*Problem:*
Every record that follows should be written out again without any change.

*Dataset records:*

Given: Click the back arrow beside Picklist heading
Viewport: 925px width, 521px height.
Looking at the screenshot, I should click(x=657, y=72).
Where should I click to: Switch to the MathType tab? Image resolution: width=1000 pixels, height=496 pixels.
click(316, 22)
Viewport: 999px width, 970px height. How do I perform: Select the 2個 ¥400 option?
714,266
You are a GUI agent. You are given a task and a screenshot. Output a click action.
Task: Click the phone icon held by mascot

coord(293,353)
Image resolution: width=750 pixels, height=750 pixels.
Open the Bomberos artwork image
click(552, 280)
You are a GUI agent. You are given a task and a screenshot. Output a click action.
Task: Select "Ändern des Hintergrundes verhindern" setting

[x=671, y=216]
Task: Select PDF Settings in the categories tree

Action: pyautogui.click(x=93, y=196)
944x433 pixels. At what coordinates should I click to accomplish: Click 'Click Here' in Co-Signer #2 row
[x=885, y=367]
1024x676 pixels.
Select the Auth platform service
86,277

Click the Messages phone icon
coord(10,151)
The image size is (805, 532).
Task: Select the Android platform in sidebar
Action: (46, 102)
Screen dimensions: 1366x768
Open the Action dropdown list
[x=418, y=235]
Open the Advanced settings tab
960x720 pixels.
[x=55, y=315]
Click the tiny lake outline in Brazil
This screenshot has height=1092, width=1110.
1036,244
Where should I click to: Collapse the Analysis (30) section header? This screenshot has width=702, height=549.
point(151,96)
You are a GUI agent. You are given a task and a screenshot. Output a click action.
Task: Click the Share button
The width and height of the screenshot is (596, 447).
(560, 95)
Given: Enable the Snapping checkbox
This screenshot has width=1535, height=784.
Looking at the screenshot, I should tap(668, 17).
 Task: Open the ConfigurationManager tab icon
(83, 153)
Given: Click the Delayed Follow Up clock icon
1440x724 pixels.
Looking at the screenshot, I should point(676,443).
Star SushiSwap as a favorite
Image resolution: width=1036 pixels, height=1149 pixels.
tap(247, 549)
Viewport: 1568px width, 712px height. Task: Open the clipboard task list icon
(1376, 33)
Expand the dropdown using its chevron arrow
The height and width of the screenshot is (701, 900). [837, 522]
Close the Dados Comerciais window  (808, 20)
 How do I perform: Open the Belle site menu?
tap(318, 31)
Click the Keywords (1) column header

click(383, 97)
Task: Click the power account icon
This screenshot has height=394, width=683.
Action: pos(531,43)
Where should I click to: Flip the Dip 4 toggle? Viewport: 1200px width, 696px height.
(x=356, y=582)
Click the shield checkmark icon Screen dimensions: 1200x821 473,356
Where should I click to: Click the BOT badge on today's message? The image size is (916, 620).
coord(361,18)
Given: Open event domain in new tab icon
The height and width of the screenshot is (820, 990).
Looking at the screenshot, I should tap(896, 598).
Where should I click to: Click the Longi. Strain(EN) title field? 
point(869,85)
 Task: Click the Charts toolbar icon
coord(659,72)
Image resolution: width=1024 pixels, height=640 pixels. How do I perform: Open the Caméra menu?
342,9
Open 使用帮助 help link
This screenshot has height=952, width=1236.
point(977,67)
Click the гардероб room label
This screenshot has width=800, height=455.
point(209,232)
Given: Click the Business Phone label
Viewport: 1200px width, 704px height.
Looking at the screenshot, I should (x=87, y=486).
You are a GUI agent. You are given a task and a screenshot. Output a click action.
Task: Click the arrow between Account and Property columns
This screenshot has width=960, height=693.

*Output of the task:*
Given: Click the back arrow beside Picklist heading
Viewport: 925px width, 521px height.
Looking at the screenshot, I should click(x=657, y=72).
Where should I click to: Switch to the MathType tab? Image resolution: width=1000 pixels, height=496 pixels.
click(316, 22)
Viewport: 999px width, 970px height. How do I perform: Select the 2個 ¥400 option?
714,266
You are a GUI agent. You are given a task and a screenshot. Output a click action.
Task: Click the phone icon held by mascot

coord(293,353)
Image resolution: width=750 pixels, height=750 pixels.
Open the Bomberos artwork image
click(552, 280)
You are a GUI agent. You are given a task and a screenshot. Output a click action.
Task: Select "Ändern des Hintergrundes verhindern" setting

[x=671, y=216]
Task: Select PDF Settings in the categories tree

Action: pyautogui.click(x=93, y=196)
944x433 pixels. At what coordinates should I click to accomplish: Click 'Click Here' in Co-Signer #2 row
[x=885, y=367]
1024x676 pixels.
Select the Auth platform service
86,277

Click the Messages phone icon
coord(10,151)
The image size is (805, 532).
Task: Select the Android platform in sidebar
Action: (46, 102)
Screen dimensions: 1366x768
Open the Action dropdown list
[x=418, y=235]
Open the Advanced settings tab
960x720 pixels.
[x=55, y=315]
Click the tiny lake outline in Brazil
This screenshot has height=1092, width=1110.
1036,244
Where should I click to: Collapse the Analysis (30) section header? This screenshot has width=702, height=549.
point(151,96)
You are a GUI agent. You are given a task and a screenshot. Output a click action.
Task: Click the Share button
The width and height of the screenshot is (596, 447).
(560, 95)
Given: Enable the Snapping checkbox
This screenshot has width=1535, height=784.
Looking at the screenshot, I should tap(668, 17).
 Task: Open the ConfigurationManager tab icon
(83, 153)
Given: Click the Delayed Follow Up clock icon
1440x724 pixels.
Looking at the screenshot, I should point(676,443).
Star SushiSwap as a favorite
Image resolution: width=1036 pixels, height=1149 pixels.
tap(247, 549)
Viewport: 1568px width, 712px height. Task: Open the clipboard task list icon
(1376, 33)
Expand the dropdown using its chevron arrow
The height and width of the screenshot is (701, 900). [837, 522]
Close the Dados Comerciais window  (808, 20)
 How do I perform: Open the Belle site menu?
tap(318, 31)
Click the Keywords (1) column header

click(383, 97)
Task: Click the power account icon
This screenshot has height=394, width=683.
Action: pos(531,43)
Where should I click to: Flip the Dip 4 toggle? Viewport: 1200px width, 696px height.
(x=356, y=582)
Click the shield checkmark icon Screen dimensions: 1200x821 473,356
Where should I click to: Click the BOT badge on today's message? The image size is (916, 620).
coord(361,18)
Given: Open event domain in new tab icon
The height and width of the screenshot is (820, 990).
Looking at the screenshot, I should tap(896, 598).
Where should I click to: Click the Longi. Strain(EN) title field? 
point(869,85)
 Task: Click the Charts toolbar icon
coord(659,72)
Image resolution: width=1024 pixels, height=640 pixels. How do I perform: Open the Caméra menu?
342,9
Open 使用帮助 help link
This screenshot has height=952, width=1236.
point(977,67)
Click the гардероб room label
This screenshot has width=800, height=455.
point(209,232)
Given: Click the Business Phone label
Viewport: 1200px width, 704px height.
Looking at the screenshot, I should (x=87, y=486).
You are a GUI agent. You are given a task and a screenshot. Output a click action.
Task: Click the arrow between Account and Property columns
This screenshot has width=960, height=693.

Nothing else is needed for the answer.